Conference Coverage

Genetics, neurobiology of borderline personality disorder remain uncertain


 

REPORTING FROM FOCUS ON NEUROPSYCHIATRY 2019

– Borderline personality disorder has a genetic and neurobiological component, but researchers remain unable to discern exactly why specific genetic markers are attributed to the disease, Emil F. Coccaro, MD, said at Focus on Neuropsychiatry presented by Current Psychiatry and the American Academy of Clinical Psychiatrists.

“The neurobiology at this point gives us clues that what’s going on with borderline personality disorder isn’t simply developmental or environmental. That’s all that it tells us,” said Dr. Coccaro, director of the Clinical Neuroscience & Psychopharmacology Research Unit at the University of Chicago.

Similarly, studies in twins that show heritability of borderline personal disorder at rates between 31% and 49% “only show there’s something in the DNA,” he added. Dr. Coccaro called the evidence for the neurobiology of borderline personality disorder “hazy.” “The neurobiology of [borderline personality disorder] points to widespread brain network dysfunction affecting emotional processing and social cognition,” said Dr.
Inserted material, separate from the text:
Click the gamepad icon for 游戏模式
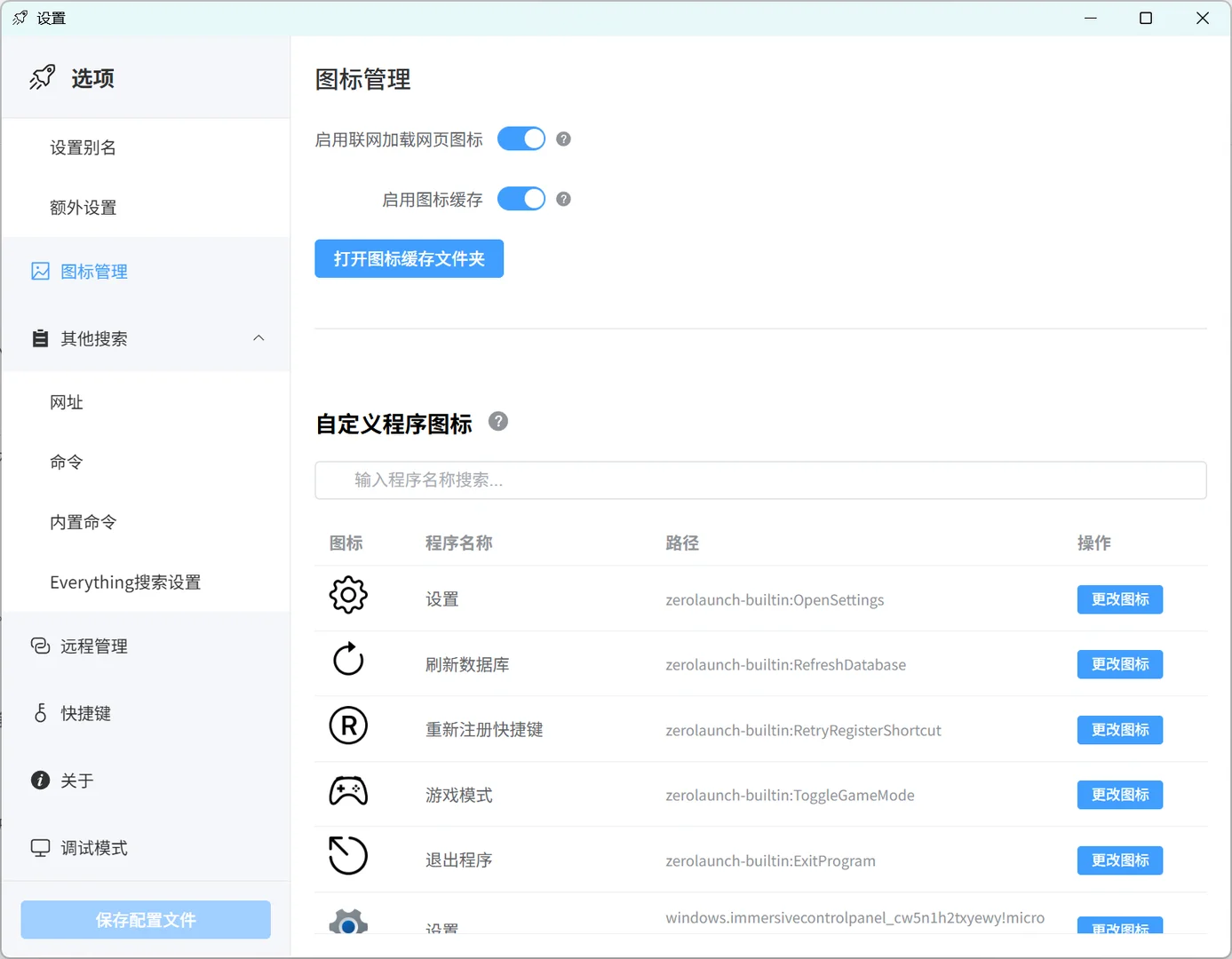coord(347,791)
Coccaro, also chairman of the university’s department of psychiatry and behavioral neuroscience.

That is true of a lot of disorders, he said, so only the details explain why patients with borderline personality disorder look different from those who might have “similar types of circuitry abnormalities,” he said.

For example, genomewide association studies have found links between borderline personality disorder and the genes DPYD and PKP4, indicating problems with pyrimidine metabolism and myelin production. The study also found a strong association between borderline personality disorder, bipolar disorder, major depression, and schizophrenia (Transl Psychiatry. 2017 Jun. doi: 10.1038/tp.2017.115). DPYD has been associated with schizophrenia, but the relationship between DPYD and borderline personality disorder is unknown, Dr. Coccaro said.

“These [associations] are suggestive of what’s going on genetically, but it hardly makes a story that’s coherent enough to sink your teeth into,” he said.